Navigating Mid-Life as a STEPMOM
Life is hard. And let's face it, whether you are a male or a female, there are a whole host of issues we face during middle age. Raising children, managing blended family needs and elderly parents' needs, and the list goes on. Watching the dated movie Stepmom, provides a window into one middle-aged woman's challenges and opportunities. She has choices to make and the process is messy and imperfect. In the end, by understanding the context for the relationships we have, prioritizing them, and finding meaning in our life, we can experience peace and joy in the midst of it all.
There are two main characters in Stepmom. Jackie is the ex-wife of businessman Luke and the perfect mother of two children. Isabel is younger, a fashion photographer, and soon to be Luke’s new wife. Jackie falls within the middle adulthood stage of life. She juggles divorce, single parenting two children, communicating with Luke’s fiancé, and a terminal illness. She balances caring for herself and her children. Isabel exemplifies early adulthood. She is working toward intimacy by developing her ability to experience an open and supportive relationship with another person without losing her identity in the process (Newman & Newman, 2012). Luke’s attachment to his former spouse causes her to work against isolation as she desires to be connected and have a sense of belonging to his family. Isabel tries to integrate with the family and find her role as a stepmom by developing intimate relationships based on openness, sharing, and mutual trust (Raskin, 1986).

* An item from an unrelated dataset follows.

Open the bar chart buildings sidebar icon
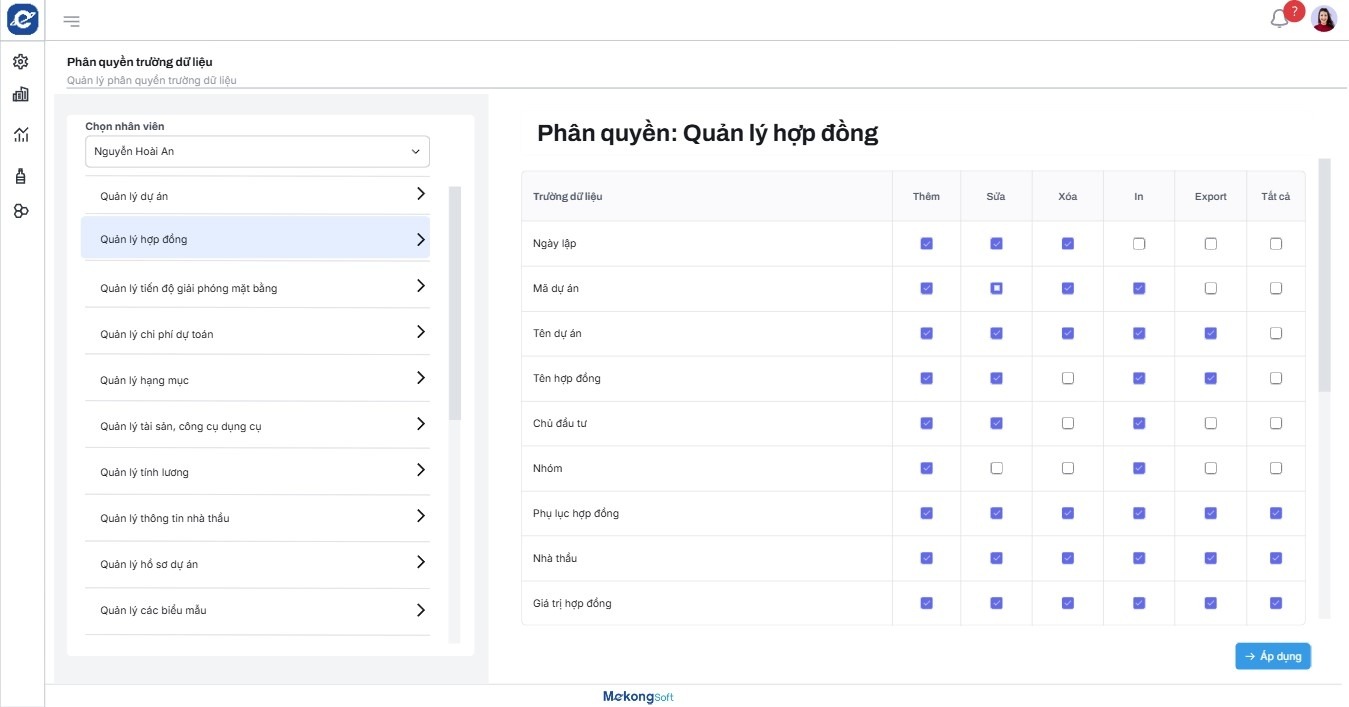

The two main characters can be viewed in the movie as working through the current stages they are in. There are moments when they both dig their feet in and appear stuck, but they push through. The women navigate the stage between them by being true, real, authentic, and empathic toward one another as they make mistakes. The women do not always handle situations perfectly; they work to be humble, each are resilient, and they continue to communicate with one another.
The significant transition points for both women surround Jackie’s realization that she does not have long to live. When she finds out she has a progressed stage of cancer, she realizes that Isabel will one day be taking care of her children and she must facilitate the transition. There is a gradual weakening of emotional walls as Isabel earns the trust of the children and Jackie learns to let go. The goal of Jackie’s struggle is not to eliminate fear, but rather to have the courage to move forward amidst the fear (Slater, 2003). Isabel can catch up with, if not exceed Jackie in the areas of initiative, intimacy, and generativity (Whitbourne, Sneed & Sayer, 2009) as she catapults to middle adulthood. Faith is not an obvious part of either of their lives. There is a sense of spirituality in Jackie that resembles touches of humanity as she reflects on her children and processes through end of life issues, which ultimately helps them all.
You are resilient. Are you humble? Are you true, real, authentic, and empathic toward others? Are you willing to be seen as imperfect? Moreover, are you willing?